If a replica is disconnected longer than the backlog retains writes, partial resync fails and a full resync is required. Tune repl-backlog-size for peak write rate and expected outage windows.

Monitoring

Watch lag, master_repl_offset, and network errors. Slow disks or saturated links cause permanent lag.

Diskless replication

Depending on version and flags, replicas can stream RDB directly over sockets without touching disk—useful when tuned correctly for your network and security model.

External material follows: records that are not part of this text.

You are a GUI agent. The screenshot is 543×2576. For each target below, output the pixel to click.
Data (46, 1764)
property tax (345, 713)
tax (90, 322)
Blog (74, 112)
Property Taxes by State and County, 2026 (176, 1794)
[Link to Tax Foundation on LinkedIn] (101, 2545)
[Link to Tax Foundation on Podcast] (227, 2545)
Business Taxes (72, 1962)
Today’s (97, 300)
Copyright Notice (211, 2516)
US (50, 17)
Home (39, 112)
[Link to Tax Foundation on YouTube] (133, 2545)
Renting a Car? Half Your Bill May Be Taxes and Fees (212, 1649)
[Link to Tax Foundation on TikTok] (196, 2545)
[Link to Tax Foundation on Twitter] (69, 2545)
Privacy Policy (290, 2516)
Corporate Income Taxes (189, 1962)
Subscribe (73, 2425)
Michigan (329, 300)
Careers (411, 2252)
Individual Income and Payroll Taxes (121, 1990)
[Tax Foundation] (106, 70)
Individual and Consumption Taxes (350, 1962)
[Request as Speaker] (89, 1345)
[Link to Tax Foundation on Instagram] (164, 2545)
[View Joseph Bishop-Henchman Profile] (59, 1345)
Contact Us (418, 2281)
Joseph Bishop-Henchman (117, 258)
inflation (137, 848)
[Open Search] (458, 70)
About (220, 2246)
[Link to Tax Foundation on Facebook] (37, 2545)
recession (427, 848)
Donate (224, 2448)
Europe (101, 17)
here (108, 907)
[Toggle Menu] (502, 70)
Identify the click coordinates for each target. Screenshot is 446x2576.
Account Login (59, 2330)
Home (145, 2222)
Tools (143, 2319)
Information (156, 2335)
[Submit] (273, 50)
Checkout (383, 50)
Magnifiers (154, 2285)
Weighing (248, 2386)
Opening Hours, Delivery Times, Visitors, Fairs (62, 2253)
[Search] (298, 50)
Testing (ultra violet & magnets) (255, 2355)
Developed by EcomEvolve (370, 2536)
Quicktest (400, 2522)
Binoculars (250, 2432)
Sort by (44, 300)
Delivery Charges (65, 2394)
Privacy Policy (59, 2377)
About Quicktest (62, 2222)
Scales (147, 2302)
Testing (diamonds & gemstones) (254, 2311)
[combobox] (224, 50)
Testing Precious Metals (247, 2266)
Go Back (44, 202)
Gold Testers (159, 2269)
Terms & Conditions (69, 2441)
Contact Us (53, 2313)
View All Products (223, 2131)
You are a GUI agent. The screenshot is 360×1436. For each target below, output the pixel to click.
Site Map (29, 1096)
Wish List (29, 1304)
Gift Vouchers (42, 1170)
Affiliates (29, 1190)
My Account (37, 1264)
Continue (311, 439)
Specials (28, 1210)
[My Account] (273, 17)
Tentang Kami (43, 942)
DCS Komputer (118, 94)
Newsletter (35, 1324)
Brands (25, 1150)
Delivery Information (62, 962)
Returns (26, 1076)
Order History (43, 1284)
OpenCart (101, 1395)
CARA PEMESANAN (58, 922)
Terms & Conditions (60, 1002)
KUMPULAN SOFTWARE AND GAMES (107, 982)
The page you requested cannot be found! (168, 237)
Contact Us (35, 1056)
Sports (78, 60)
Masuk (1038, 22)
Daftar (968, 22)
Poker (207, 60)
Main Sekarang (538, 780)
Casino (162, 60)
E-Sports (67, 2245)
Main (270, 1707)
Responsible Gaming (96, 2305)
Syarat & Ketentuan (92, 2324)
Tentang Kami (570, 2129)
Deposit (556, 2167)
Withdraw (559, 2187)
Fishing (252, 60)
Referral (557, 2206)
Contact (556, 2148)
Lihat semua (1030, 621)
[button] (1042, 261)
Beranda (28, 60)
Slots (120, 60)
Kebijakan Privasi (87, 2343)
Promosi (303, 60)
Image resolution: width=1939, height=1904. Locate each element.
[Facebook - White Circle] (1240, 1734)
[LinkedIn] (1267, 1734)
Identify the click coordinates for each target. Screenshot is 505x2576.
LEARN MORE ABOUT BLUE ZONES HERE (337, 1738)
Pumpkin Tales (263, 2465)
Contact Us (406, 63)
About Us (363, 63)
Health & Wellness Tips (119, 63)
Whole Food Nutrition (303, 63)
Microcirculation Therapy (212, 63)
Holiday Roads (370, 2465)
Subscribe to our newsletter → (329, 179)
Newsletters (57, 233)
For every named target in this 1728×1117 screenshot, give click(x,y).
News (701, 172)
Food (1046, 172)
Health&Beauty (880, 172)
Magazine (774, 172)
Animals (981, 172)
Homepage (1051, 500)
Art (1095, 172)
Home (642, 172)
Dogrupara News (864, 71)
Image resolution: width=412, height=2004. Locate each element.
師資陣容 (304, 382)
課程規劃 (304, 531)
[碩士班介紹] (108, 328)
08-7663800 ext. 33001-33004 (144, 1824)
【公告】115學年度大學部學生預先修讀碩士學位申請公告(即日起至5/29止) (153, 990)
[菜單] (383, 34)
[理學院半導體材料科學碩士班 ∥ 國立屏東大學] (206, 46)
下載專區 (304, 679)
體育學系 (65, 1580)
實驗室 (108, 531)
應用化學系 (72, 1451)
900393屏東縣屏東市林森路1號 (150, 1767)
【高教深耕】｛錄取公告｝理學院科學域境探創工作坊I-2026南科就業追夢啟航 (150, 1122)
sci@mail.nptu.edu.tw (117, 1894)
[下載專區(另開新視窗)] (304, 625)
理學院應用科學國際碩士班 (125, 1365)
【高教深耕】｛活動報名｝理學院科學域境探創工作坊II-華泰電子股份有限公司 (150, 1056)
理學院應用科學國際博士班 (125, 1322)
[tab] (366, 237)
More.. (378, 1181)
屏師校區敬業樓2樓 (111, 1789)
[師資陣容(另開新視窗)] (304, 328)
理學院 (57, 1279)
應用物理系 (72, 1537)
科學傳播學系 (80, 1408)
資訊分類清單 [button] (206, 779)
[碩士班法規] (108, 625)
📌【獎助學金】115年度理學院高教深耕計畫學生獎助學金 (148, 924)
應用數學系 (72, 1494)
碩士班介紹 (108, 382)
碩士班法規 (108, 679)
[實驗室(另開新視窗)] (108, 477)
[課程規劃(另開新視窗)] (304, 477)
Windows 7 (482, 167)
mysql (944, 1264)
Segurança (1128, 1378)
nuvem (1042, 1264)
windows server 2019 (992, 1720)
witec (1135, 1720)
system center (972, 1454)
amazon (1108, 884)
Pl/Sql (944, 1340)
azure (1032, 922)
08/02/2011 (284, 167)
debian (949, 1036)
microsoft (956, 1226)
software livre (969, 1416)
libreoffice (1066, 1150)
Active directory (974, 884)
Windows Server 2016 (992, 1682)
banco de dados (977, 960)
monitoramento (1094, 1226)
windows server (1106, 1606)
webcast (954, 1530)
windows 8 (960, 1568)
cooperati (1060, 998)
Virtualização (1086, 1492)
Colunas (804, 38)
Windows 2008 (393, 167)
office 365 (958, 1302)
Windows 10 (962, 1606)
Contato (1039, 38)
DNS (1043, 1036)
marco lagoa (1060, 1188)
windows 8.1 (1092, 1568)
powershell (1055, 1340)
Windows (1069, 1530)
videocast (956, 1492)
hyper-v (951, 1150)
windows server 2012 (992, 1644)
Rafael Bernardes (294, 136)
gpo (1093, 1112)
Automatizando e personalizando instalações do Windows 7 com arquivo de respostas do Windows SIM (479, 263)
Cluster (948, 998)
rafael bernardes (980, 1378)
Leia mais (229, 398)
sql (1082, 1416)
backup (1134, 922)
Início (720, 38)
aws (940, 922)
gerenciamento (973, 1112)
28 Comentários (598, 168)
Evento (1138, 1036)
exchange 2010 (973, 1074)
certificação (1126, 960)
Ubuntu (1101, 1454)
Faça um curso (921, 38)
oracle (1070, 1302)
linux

10. Production Redis patterns

Sentinel (HA)

Sentinel monitors masters, performs failover, and publishes the new master. Understand quorum, SDOWN vs ODOWN, and ensure clients subscribe to topology changes.

Cluster (sharding)

Redis Cluster maps keys to 16,384 hash slots. Hash tags {user123}:a and {user123}:b co-locate keys, but abusing tags can create hot shards.

Memory policies

Set maxmemory and maxmemory-policy (allkeys-lru, volatile-lru, allkeys-lfu, etc.) to match whether Redis is a cache or holds required data.

Security and ops

  • TLS, ACLs, network isolation
  • rename-command to neuter dangerous commands in shared environments
  • Metrics: INFO, latency, memory, replication lag, disk I/O
  • Rolling upgrades: plan client reconnects and failover drills

11. Performance tooling

Pipelines / transactions

const pipeline = redis.multi();
pipeline.set("key1", "value1");
pipeline.set("key2", "value2");
await pipeline.exec();

Use WATCH / MULTI / EXEC or Lua when you need atomic multi-key updates—mind slot constraints in Cluster.


Summary checklist

  • Event loop: single-threaded execution; optional I/O threads
  • Encodings: SDS, quicklist, skiplist + dict, intset—chosen per size/shape
  • Persistence: RDB snapshots vs AOF logs; fork/COW/rewrite costs
  • Replication: PSYNC + backlog; monitor offsets and lag
  • Production: Sentinel, Cluster, memory policy, security, SLOWLOG

Checklist

  • Configure SLOWLOG and latency monitoring
  • Choose RDB/AOF/none deliberately per role
  • Alert on replication lag and backlog limits
  • Define TTL and invalidation for caches
  • Ban KEYS in prod; use SCAN
  • Practice failover and restore drills


Keywords covered

Redis, event loop, SDS, skiplist, RDB, AOF, replication, Sentinel, Cluster, cache


FAQ

Q. Redis vs Memcached?

A. Redis wins on data structures, persistence, replication, and ecosystem. Memcached can still win for extremely simple string caching at huge scale, but Redis is the default choice for most backends.

Q. When should I use Lua?

A. When you must touch multiple keys atomically on the server. Keep scripts short—they block the main thread while running.

Q. Why do multi-key transactions fail in Cluster?

A. Keys must live in the same hash slot unless you use hash tags carefully. Design keys up front.